Son visage s’éclaire à mesure qu’il essaie de dire ce qu’il est seul à voir. Il fixe le mur devant lui. Il prononce le nom de ses parents, de ses grands-parents et de leurs parents, et plus loin en amont, remonte le fil des générations jusqu’à ce que cette étrange litanie, portée par une voix aiguë, mêlée de hoquets, s’effondre dans les graves, trouve des inflexions bestiales. Il feule, gronde, son français s’effrite, se décolle par plaques comme le crépi d’un vieux mur, libère des consonances arabes, pharaoniques, minérales. Sa voix descend encore, plonge vers l’origine. Une modulation, un murmure de caverne ; il parle la langue des grands singes, des arbres et du soleil. Je le regarde.

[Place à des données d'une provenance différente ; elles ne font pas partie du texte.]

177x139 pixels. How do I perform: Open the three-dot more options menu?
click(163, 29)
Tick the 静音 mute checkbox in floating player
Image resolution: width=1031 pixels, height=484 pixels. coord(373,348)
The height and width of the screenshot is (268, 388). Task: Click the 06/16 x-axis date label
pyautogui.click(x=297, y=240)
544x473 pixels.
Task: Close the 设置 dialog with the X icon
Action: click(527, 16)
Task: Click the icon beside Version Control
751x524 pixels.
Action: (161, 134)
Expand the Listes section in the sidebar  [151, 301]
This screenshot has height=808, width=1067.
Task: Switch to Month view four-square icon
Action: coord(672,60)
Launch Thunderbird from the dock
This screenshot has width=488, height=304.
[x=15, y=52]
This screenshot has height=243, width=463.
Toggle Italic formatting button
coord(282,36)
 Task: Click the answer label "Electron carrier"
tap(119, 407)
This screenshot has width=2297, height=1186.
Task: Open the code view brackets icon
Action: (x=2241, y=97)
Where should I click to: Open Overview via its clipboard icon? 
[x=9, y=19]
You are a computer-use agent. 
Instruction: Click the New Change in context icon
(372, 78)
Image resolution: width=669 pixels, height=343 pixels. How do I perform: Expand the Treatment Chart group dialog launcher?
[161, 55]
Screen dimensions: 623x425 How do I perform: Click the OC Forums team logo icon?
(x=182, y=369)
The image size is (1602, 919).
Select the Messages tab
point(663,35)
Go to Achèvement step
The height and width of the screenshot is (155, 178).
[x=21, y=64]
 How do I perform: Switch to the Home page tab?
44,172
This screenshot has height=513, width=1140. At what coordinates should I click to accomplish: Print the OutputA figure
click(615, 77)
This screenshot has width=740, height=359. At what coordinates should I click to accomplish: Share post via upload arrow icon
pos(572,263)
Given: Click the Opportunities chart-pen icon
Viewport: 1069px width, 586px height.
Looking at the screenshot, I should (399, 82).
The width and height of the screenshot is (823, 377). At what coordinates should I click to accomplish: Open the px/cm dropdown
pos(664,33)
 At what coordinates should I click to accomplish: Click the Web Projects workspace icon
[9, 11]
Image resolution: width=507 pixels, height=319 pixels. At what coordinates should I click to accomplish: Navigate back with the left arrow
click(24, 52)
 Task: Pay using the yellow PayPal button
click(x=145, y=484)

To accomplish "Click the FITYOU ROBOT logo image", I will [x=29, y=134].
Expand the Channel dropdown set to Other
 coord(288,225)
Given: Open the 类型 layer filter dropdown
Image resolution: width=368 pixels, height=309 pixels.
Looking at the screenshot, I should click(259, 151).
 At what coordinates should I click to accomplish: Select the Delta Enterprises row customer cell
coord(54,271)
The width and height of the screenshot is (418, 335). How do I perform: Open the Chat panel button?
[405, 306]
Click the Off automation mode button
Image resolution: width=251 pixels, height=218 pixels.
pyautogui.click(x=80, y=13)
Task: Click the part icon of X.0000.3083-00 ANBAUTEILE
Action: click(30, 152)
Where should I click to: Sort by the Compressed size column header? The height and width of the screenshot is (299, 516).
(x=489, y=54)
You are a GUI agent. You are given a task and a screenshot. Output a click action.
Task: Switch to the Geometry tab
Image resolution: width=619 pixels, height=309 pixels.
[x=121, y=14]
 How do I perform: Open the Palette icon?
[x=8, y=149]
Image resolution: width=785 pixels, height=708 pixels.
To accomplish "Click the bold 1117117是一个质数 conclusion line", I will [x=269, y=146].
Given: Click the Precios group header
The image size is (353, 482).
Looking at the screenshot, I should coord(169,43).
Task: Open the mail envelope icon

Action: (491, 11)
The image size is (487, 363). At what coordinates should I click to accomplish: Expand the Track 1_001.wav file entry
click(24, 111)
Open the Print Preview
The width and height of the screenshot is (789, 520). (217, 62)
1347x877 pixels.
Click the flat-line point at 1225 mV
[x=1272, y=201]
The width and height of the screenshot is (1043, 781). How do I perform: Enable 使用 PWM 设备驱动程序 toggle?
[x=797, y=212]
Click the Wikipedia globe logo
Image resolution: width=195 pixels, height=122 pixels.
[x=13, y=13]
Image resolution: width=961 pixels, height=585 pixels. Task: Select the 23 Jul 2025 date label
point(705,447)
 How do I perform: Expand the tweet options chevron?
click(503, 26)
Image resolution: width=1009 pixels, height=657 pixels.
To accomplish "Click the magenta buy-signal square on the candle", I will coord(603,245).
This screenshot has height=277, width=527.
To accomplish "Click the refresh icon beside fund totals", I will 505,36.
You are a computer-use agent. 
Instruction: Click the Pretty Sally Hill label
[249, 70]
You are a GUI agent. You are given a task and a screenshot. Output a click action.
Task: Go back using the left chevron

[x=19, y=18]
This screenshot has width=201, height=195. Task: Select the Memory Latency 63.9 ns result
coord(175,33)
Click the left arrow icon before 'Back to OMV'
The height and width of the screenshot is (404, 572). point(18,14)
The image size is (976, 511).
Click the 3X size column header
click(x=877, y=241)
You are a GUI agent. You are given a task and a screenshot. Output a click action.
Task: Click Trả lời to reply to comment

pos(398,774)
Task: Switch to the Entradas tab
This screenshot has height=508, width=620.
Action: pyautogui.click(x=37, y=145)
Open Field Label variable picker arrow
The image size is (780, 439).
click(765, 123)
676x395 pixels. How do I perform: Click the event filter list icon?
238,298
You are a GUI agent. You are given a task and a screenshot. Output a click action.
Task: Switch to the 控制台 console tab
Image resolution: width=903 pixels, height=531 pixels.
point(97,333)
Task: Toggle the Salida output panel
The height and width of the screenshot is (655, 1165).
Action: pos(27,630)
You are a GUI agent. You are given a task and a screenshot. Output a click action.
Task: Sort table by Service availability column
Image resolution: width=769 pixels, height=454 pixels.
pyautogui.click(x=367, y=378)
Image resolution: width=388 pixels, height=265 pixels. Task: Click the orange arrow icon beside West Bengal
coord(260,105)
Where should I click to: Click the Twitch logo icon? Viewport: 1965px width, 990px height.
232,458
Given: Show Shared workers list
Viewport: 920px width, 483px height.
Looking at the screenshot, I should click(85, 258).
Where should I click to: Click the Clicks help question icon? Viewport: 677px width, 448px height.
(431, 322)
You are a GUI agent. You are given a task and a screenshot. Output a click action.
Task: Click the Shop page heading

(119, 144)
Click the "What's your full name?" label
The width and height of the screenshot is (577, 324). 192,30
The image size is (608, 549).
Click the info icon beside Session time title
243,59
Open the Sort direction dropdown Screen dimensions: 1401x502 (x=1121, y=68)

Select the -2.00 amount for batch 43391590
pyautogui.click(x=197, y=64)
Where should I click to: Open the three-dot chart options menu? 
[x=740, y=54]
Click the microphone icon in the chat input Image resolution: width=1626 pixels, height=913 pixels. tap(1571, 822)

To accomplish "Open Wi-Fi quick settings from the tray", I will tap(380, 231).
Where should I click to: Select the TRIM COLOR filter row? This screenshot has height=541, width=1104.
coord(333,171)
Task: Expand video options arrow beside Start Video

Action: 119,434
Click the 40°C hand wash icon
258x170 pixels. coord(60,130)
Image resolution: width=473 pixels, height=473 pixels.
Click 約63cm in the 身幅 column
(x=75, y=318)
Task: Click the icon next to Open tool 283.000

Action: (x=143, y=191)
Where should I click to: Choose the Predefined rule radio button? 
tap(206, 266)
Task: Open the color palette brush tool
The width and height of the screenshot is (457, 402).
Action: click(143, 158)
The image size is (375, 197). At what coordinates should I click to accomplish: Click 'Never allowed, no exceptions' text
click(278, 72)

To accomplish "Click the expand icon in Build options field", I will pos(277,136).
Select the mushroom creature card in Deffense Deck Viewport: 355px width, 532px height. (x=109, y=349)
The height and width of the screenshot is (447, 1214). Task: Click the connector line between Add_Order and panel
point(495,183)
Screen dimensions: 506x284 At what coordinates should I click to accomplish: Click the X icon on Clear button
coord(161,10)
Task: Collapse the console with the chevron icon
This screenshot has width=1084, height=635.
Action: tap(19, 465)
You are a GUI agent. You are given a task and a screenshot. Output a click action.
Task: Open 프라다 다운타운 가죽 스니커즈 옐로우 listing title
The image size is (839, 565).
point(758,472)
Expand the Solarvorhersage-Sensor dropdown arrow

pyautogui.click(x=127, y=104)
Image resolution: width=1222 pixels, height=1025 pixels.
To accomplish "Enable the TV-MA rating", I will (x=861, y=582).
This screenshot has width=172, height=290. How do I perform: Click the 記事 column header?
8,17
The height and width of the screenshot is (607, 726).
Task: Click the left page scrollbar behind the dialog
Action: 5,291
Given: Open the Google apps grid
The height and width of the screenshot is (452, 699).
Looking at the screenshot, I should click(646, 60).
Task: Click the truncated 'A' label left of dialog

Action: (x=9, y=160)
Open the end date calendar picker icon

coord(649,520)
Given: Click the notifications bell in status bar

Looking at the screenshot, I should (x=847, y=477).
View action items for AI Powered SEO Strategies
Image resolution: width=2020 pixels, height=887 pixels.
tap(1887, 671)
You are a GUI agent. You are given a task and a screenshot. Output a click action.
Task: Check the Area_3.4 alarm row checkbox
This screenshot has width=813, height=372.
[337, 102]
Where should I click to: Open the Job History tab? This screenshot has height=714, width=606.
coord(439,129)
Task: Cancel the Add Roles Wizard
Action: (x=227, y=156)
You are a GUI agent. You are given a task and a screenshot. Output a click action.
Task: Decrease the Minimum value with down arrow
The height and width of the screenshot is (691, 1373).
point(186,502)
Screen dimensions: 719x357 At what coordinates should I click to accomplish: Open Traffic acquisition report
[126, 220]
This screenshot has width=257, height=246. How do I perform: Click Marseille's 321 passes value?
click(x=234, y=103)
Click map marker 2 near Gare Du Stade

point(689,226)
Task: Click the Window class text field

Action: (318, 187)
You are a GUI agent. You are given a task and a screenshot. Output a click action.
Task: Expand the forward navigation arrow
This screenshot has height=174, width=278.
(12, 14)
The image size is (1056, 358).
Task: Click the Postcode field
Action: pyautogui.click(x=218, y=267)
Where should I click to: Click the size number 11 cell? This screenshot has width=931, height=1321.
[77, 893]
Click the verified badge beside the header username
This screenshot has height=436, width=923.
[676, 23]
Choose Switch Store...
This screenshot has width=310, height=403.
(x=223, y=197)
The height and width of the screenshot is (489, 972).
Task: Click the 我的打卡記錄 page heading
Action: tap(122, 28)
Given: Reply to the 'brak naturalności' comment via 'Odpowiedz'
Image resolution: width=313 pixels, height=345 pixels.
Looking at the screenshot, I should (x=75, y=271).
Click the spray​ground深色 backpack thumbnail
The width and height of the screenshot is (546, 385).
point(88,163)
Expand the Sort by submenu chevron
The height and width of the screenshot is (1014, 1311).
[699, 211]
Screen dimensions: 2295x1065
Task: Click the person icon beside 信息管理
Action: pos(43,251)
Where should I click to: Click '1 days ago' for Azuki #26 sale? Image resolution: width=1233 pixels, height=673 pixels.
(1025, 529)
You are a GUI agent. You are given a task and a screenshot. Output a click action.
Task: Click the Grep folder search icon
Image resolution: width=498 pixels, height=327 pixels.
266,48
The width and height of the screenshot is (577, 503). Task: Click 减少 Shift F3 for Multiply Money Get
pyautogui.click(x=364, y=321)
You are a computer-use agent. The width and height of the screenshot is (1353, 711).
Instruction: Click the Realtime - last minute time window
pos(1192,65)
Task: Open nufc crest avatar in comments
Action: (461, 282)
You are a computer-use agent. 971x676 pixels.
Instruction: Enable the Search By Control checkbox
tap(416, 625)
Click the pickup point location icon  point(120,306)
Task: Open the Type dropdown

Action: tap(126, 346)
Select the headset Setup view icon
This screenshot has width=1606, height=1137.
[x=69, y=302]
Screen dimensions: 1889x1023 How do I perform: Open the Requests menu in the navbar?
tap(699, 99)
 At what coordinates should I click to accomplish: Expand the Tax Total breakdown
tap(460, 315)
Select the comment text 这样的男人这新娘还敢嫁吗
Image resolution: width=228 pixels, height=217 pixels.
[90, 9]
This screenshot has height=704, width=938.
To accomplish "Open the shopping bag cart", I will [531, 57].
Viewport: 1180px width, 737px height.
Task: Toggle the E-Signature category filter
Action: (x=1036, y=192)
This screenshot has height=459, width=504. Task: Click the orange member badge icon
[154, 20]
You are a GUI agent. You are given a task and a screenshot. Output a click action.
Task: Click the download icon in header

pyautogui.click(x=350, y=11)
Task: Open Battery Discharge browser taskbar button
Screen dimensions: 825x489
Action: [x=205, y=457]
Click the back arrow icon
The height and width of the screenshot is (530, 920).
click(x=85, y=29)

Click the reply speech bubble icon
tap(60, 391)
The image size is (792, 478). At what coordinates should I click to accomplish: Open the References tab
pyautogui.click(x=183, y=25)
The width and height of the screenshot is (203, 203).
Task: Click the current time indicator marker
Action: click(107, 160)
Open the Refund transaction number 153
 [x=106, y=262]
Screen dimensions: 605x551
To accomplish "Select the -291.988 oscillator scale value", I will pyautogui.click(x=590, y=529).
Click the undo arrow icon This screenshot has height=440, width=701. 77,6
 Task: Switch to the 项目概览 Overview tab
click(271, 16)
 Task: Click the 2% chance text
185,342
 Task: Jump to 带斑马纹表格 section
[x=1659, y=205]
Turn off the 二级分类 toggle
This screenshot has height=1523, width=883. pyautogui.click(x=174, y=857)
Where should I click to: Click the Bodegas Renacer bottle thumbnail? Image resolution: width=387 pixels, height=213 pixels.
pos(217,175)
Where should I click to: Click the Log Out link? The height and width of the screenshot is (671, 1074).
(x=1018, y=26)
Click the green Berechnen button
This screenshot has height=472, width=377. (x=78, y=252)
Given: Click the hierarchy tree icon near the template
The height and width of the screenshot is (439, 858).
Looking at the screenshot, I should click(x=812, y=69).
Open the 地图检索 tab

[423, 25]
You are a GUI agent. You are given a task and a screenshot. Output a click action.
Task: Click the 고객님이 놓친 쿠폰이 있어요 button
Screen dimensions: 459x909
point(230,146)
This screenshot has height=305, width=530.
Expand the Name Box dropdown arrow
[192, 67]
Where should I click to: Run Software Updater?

Je pense à ces enfants tibétains venus au monde avec un sourire de mélancolie heureuse qui ne les quitte pas du berceau à la tombe. Devenus lamas ou restés garçons de ferme, ils s’accordent aux profondes vallées de l’Himalaya, aux cimes glacées, en déployant leur âme comme une voile. Ils planent avec les aigles. Ils croisent entre des mondes, enveloppés de fumée, avec les mirages célestes qui se forment à la pointe des continents. L’un de ces êtres gît devant moi, dans une ferme du Plateau vaudois. Adieu, père. Peut-être as-tu aujourd’hui la réponse à la question que je t’ai posée un jour en rentrant de l’école : Sais-tu qu’il existe en Inde un homme capable d’opérer les âmes ? Tu avais ricané en me demandant qui m’avait raconté de pareilles sottises. Tu sais désormais si un tel sage existe, s’il vit, comme je le prétendais, sur un bateau-hôpital amarré dans un port du nom d’Alapuzzha Guruvayoor, le plus haut port du monde, perché si haut dans les montagnes que les navires y accostent par la voie des airs.



Philippe Rahmy (1965-2017), Monarques, récit paru en 2017 (La Table Ronde).